As pessoas estão com uma moral tão estranha que internautas despejam ataques racistas violentos contra negros, ignorando que isso é um crime inafiançável. Pais e mães considerando aceitar como genros homens que haviam matado antigas namoradas ou esposas também é uma tendência chocante no Brasil de hoje.
Matar esposas ou namoradas virou um "diferencial" de tal forma que a imprensa e parte da sociedade têm medo de imaginar um feminicida desses falecer de câncer ou infarto, mesmo com 80 e tantos anos de idade. O que a tal "defesa da honra" deixou como legado.
A onda de convulsão social que vive o Brasil, quando há indignação demais por nada e resignação demais também por coisa nenhuma, deixa as pessoas numa espécie de Síndrome de Riley-Day social, de uma falta de percepção da realidade em volta, e uma fuga dos problemas de tal forma que, no mercado literário, as obras que mais vendem são aquelas que renegam qualquer compromisso de lazer, quando, na melhor das hipóteses, prevalecem livros de poemas inexpressivos, arremedos ruins de Carlos Drummond de Andrade.

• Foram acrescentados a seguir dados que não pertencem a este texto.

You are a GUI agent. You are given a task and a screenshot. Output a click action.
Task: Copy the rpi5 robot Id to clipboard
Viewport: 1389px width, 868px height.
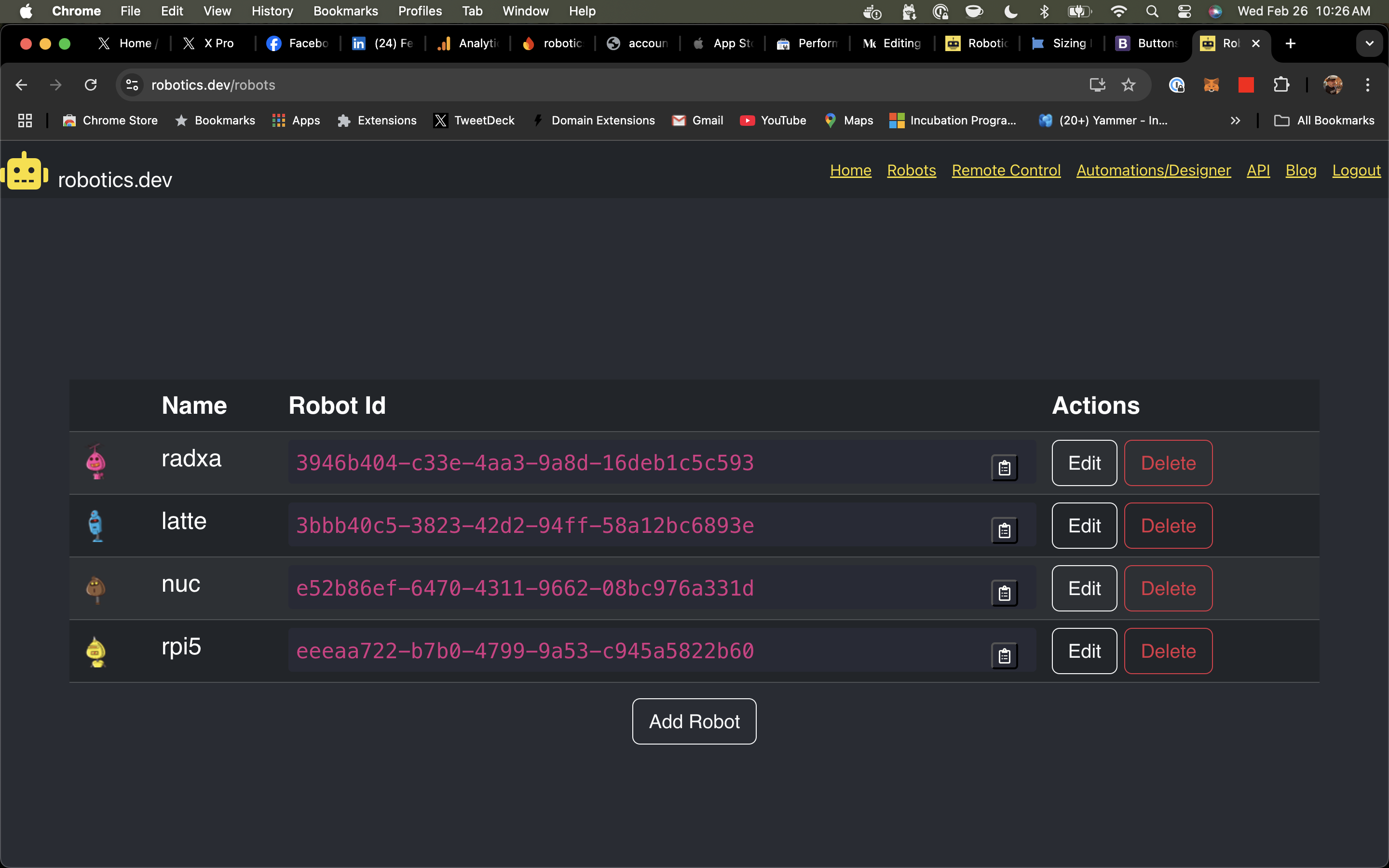pyautogui.click(x=1004, y=656)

Temos explosões de crises violentas no governo Temer que poderiam, se o Brasil fosse um país sério, botar o povo para fazer gigantescas passeatas nas ruas, dessas que transformam a carioca Av. Pres. Vargas e a paulistana Av. Paulista em verdadeiros "tapetes" humanos, rogando a saída imediata de Temer, a realização de eleições diretas e exigindo punição até para os tecnocráticos políticos do PSDB, partido mais sujo do que pau de galinheiro.
Mas isso não acontece. As pessoas encaram a corrupção do PMDB e PSDB como se fosse uma esquete de palhaços de circo. Acham ridículo, mas vão para a cama dormir tranquilas. Pouco importa a "sangria" que Romero Jucá tem medo que ocorresse na Lava Jato (ou seja, a investigação de políticos desses dois partidos) ou se Geddel Vieira Lima provocou a queda de um ministro porque este não aceitou um acordo de especulação imobiliária.
As coisas são graves. Gravíssimas. Mas para uma população que aceita comprar picolé de R$ 10, torce pela absolvição de Neymar e pela volta do Vasquinho para a Série A do Brasileirão, tanto faz botar um corrupto no poder, que promova medidas de demissão em massa - como se prevê em empresas públicas como Caixa e Banco do Brasil - , que venda nossas riquezas para empresas estrangeiras, que diminua salários e elimine encargos trabalhistas etc.
Essa onda de resignação em massa é terrível, diante de crises violentas. Não se trata de mostrar força para aguentar as piores situações, mas um sentimento masoquista de que todo retrocesso é bem vindo. Se na saída de casa as pessoas se resignam com a abominável pintura padronizada, pegando um ônibus pensando ser outro, porque tudo tem a mesma pintura, pouco importando se mudou empresa, nome de empresa ou se o ônibus provocará um grave acidente no caminho, então a coisa é séria.
Temos que aceitar limites. Não vamos aceitar prejuízos sucessivos às nossas vidas por uma suposta capacidade de superação. Daqui a pouco vamos dormir em camas de pregos como o básico do nosso conforto na hora do sono. Depois da queda de Dilma Rousseff, a resignação popular atinge níveis de um masoquismo quase suicida.
Até nossas desilusões devem ser reguladas, e talvez a volta do Vasco da Gama para a Série A do Brasileirão importasse muito menos do que a manutenção dos salários e encargos e o banimento da PEC dos Gastos Públicos. Os brasileiros têm que reaprender sobre o que realmente querem e precisam na vida.